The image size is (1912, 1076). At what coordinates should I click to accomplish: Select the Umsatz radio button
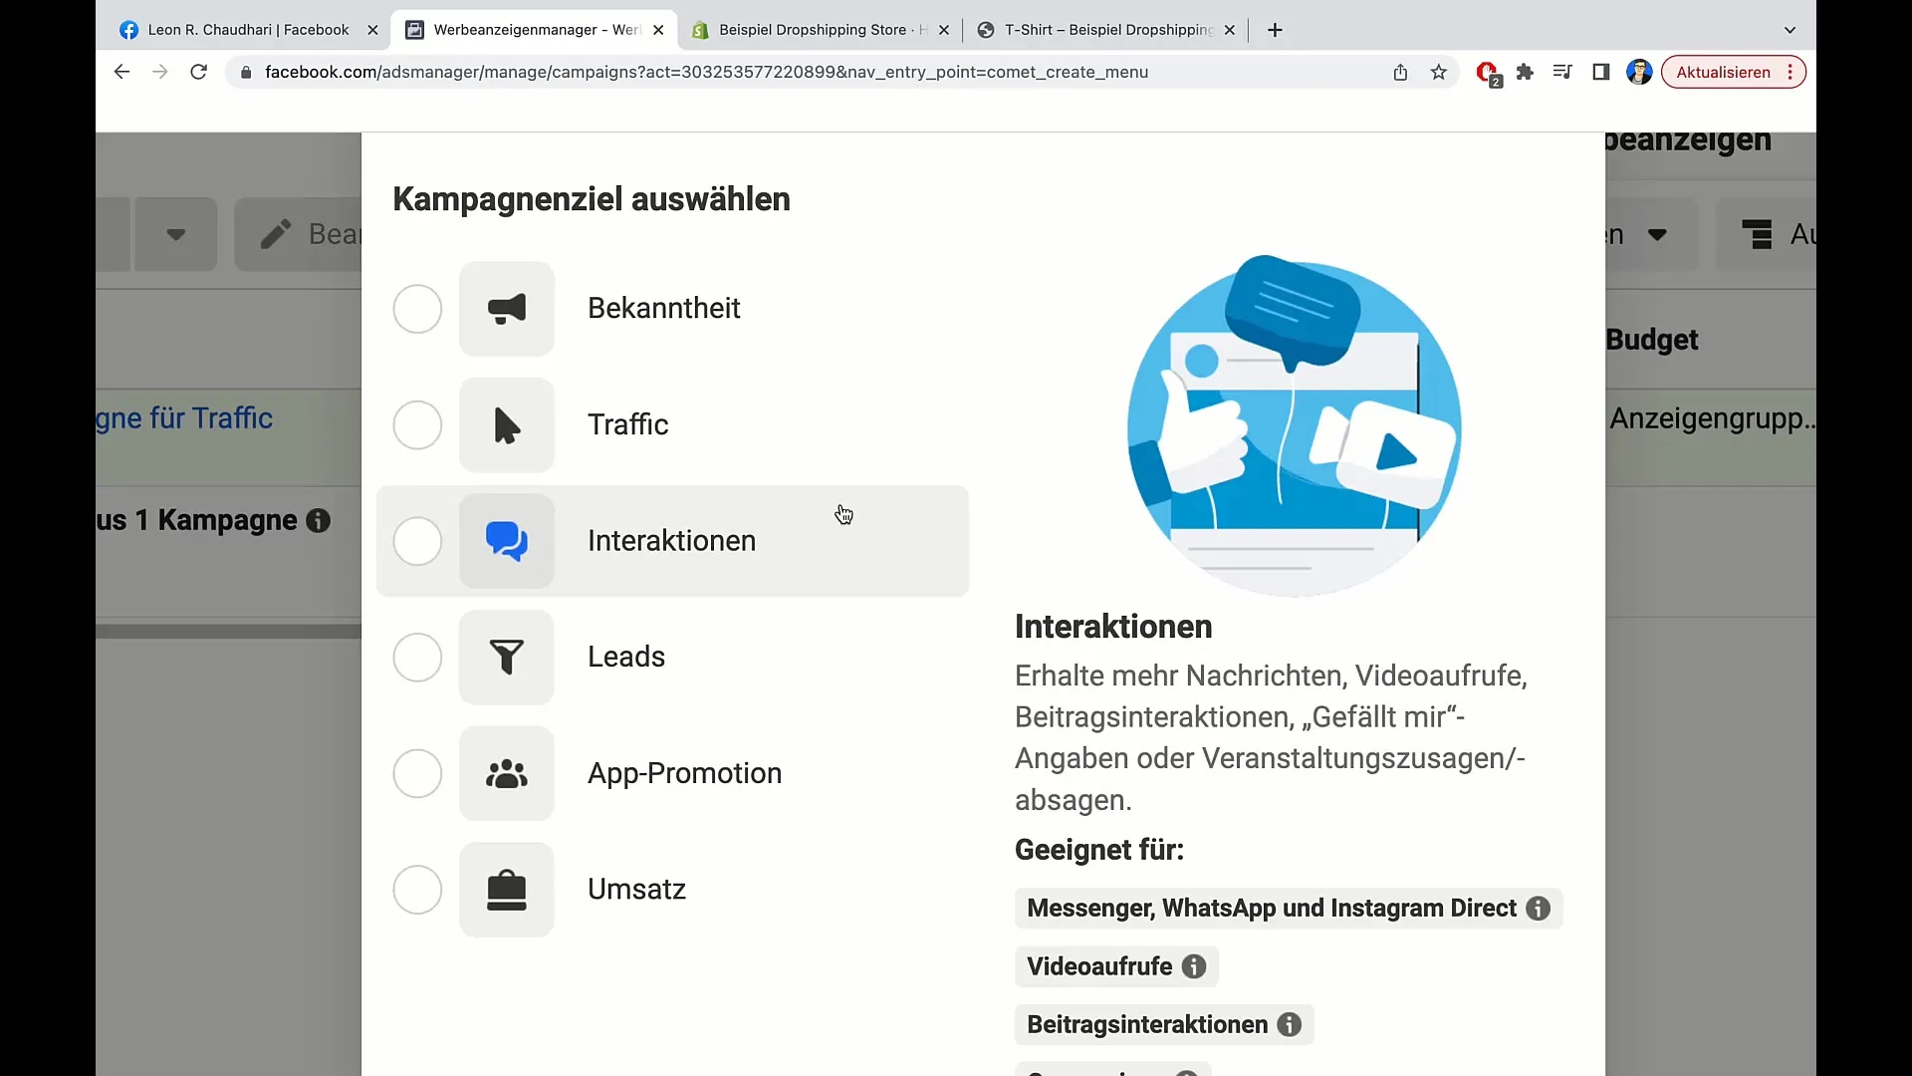click(x=417, y=888)
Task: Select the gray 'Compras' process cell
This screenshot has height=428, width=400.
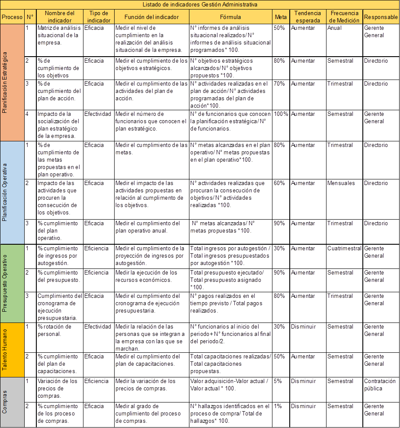Action: coord(12,402)
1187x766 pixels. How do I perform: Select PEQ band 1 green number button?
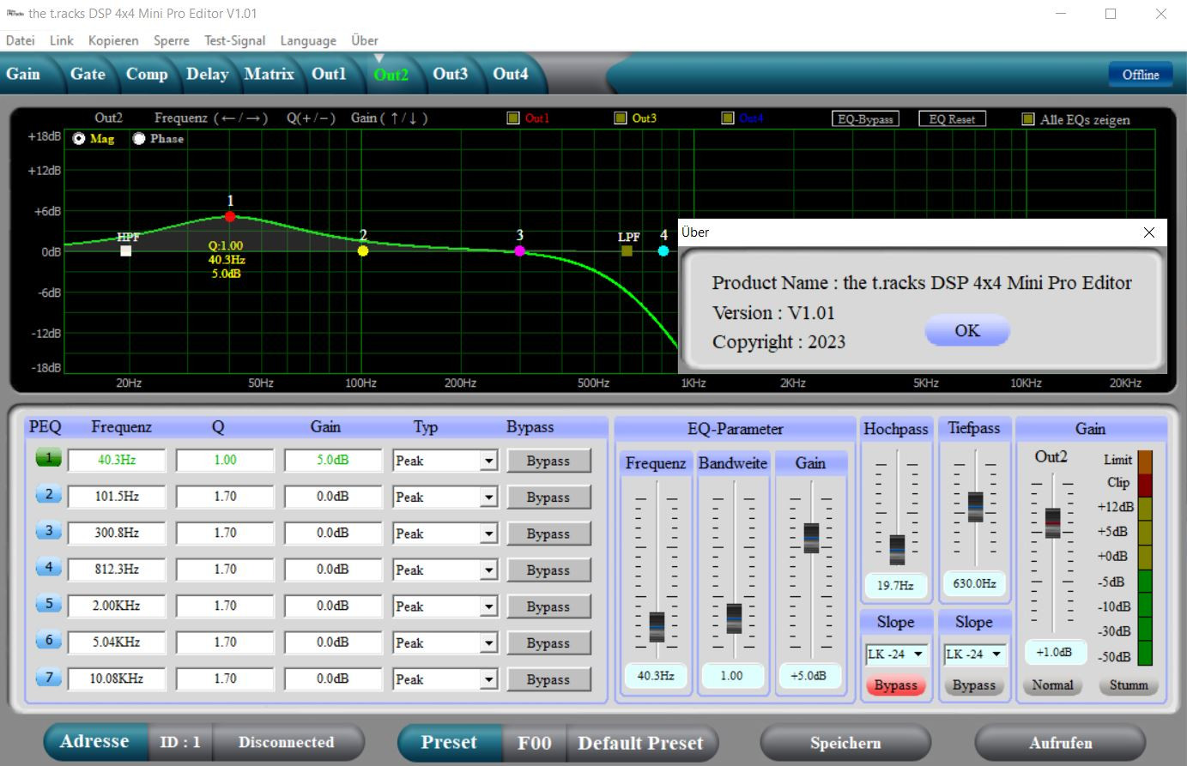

= = = =

THE PROBLEM. Once the pictures are set aside, restate the remaining data above exactly.

EXERCISE RESPONSE.
The image size is (1912, 1076). At what coordinates should I click to accomplish: Select the Umsatz radio button
click(x=417, y=888)
Task: Select the gray 'Compras' process cell
This screenshot has height=428, width=400.
Action: coord(12,402)
1187x766 pixels. How do I perform: Select PEQ band 1 green number button?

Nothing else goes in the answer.